И Томпсон вдруг отступил, пряча руки в карманы.
– У нас нет никаких доказательств того, что Дарк причастен к его смерти.
– И у нас заключение о том, что ребенок умер сам. Я знаю. Но почему этот ублюдок всегда крутится где-то рядом с нашим делом?
Люк развернулся, пошёл к двери и, словно вспомнив что-то, посмотрел на меня:
– Ты едешь на похороны мальчика?
Кивнула ему.
– Говорят, серийные убийцы любят приходить на похороны своих жертв.
Он усмехнулся:
– Я знал, что ты именно так и ответишь.
***
Его тошнило. Ему было душно настолько, что хотелось расстегнуть настежь плотное шерстяное пальто, казалось именно эта чёртова вещь не позволяет ему свободно вздохнуть. Его тошнило. От запахов всех этих людей, что собрались здесь, в том месте, прийти на которое, на самом деле, не имел права ни один из них. Надушенные толстые тётки с идеально уложенными причёсками и в шляпках с развевающимися черными вуалями, которые несносный ветер немилосердно трепал, вынуждая их придерживать шляпки пухлыми ручками на своих головах. Театр абсурда. Они бросали недовольные взгляды на священника, быстро и монотонно произносившего полную пафоса и скорби речь, будто требуя несчастного ускориться. И тот, понимая это раздражение, кажется, даже проглотил немаленький кусок из своей привычной речи.
Да-да, ведь он знал эти заученные до зубовного скрежета слова святого отца в длинном светлом одеянии до пола едва ли не лучше самих служителей церкви. Сколько он церемоний посетил? Он и не помнил точно. По правде говоря, все они слились для него в один, длинный непрекращающийся ритуал прощания с ангелами. С его ангелами, которых он больше, к сожалению, не увидит. Но которых, к их великому счастью и его облегчению, не получат и мучители.
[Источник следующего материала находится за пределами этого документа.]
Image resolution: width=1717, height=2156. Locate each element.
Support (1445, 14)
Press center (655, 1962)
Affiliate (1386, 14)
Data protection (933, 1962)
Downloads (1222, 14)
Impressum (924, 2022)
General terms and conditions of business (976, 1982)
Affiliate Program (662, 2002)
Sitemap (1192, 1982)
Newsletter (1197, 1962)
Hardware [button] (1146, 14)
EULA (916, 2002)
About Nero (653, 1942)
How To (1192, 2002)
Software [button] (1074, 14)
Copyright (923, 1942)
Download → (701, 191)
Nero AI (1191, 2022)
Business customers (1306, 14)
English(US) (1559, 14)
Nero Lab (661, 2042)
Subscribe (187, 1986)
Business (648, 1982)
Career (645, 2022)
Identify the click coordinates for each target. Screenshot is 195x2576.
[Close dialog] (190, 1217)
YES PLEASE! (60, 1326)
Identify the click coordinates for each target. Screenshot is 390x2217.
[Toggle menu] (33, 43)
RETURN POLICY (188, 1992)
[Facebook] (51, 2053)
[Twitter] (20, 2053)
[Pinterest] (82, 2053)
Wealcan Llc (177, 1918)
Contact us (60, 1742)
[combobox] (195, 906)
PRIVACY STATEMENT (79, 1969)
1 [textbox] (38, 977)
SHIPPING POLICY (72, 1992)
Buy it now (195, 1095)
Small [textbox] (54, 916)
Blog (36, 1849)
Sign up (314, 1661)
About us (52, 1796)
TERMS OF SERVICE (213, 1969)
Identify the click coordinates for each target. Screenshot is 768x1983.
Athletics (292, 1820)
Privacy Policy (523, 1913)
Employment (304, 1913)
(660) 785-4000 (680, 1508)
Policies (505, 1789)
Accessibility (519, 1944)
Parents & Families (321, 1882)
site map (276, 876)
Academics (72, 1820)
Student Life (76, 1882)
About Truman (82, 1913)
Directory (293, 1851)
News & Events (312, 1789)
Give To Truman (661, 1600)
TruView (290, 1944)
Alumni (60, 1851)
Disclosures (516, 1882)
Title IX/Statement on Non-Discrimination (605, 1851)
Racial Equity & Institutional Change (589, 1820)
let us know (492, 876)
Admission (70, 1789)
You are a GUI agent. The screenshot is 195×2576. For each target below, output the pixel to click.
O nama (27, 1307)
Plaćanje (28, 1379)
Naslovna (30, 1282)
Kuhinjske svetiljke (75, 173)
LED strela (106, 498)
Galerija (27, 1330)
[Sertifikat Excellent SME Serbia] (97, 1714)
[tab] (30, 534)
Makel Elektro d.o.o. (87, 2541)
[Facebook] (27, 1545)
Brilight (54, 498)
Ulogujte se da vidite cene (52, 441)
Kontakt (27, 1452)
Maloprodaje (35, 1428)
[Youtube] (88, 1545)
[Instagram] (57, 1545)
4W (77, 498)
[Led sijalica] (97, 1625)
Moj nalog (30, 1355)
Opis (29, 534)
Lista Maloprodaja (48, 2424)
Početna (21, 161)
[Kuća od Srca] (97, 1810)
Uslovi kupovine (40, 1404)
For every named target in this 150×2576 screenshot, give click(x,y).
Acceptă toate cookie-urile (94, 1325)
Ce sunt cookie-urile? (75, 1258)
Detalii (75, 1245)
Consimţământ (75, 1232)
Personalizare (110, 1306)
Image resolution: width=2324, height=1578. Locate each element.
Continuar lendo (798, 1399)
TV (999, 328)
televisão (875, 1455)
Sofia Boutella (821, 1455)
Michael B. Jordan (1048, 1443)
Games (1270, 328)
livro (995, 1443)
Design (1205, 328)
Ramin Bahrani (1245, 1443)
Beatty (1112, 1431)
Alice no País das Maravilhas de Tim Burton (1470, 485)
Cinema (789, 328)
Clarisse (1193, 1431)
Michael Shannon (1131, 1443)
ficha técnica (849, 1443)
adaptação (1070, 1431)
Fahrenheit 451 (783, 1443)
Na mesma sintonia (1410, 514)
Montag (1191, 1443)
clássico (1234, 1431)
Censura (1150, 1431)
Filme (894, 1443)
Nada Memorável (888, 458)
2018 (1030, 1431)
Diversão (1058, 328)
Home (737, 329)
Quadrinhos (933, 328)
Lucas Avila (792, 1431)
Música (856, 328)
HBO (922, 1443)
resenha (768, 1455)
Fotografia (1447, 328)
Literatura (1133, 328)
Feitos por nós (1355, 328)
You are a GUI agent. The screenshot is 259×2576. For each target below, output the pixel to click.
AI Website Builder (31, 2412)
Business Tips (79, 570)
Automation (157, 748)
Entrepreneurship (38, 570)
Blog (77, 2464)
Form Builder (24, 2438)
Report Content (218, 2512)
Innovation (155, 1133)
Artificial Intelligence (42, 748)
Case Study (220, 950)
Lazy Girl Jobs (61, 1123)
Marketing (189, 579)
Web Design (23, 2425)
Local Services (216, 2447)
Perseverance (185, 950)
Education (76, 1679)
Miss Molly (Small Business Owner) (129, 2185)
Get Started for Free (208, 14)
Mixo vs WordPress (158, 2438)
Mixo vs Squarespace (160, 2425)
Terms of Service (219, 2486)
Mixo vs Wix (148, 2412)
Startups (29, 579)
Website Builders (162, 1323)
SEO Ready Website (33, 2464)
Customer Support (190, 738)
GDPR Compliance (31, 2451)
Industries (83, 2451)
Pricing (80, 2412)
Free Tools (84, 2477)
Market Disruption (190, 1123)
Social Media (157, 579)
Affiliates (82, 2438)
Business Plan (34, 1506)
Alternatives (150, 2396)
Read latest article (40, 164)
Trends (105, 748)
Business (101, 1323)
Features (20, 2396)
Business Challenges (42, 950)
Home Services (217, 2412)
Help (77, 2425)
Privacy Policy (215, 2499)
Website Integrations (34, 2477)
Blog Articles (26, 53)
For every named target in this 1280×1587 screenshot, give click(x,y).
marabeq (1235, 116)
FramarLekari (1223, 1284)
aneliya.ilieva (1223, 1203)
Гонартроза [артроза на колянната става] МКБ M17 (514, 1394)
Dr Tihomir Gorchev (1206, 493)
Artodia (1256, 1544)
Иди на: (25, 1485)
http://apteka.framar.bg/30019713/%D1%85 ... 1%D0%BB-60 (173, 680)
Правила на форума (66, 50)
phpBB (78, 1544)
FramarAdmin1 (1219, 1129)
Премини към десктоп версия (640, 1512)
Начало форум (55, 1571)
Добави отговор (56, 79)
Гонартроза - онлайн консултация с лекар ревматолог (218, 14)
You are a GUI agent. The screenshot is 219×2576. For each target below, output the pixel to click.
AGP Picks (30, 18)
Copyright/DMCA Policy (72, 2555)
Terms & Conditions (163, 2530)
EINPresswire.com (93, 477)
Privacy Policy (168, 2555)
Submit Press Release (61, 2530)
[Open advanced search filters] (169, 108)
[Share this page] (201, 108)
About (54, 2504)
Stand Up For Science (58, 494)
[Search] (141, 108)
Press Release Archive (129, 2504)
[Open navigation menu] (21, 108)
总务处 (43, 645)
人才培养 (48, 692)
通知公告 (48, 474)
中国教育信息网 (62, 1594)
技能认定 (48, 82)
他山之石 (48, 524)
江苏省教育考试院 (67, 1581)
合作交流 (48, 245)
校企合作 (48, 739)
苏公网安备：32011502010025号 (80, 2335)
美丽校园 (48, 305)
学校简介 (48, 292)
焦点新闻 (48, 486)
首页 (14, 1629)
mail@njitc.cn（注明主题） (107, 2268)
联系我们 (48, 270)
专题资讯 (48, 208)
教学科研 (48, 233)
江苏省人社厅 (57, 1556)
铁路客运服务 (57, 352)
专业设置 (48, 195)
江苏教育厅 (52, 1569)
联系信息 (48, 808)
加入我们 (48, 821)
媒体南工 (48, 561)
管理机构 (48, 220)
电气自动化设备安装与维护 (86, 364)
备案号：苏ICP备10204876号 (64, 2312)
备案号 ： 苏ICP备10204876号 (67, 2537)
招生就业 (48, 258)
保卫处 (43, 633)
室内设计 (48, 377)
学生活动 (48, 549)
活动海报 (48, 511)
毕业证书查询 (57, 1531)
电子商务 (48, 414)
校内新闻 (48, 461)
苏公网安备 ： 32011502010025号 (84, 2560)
Чёрное. Так много чёрного вокруг. И в любое другое время оно бы не раздражало его так. Но тут, на кладбище, этот цвет казался каким-то особенно лживым. Лицемерные твари, нацепившие его на себя, чтобы соответствовать общепринятым нормам...они умудрялись оскорбить его утрату одной своей одеждой. Глаз зацепился за женщину, из-под шляпки которой выбился седой локон. На её торчащее в вырезе куртке ожерелье с огромным стеклянным кулоном в виде сердца. Нет, он не был ювелиром или знатоком камней, но это изделие было сделано настолько кустарно и безвкусно, а он всё же слишком много драгоценностей повидал на своем веку. Старая сука. Такая же, как вся эта небольшая толпа чёрных ворон вокруг него. Нацепили всё самое лучшее на себя, будто приехали на праздник, а теперь изображают горе. Каждый из них так или иначе причастен к его Ангелу, но никто из них не испытывает и доли той боли, что сейчас рвалась струнами в его груди. Он и не думал, что может ощущать эту боль. Не думал, что придется сжимать руки в кулаки в карманах пальто, чтобы скрыть своё горе. Ангел...он так и не смог помочь ему правильно покинуть этот мир. Не смог исповедать его, позволить оставить в этом грязном мире все его грехи, чтобы в тот он отправился чистым, правильным.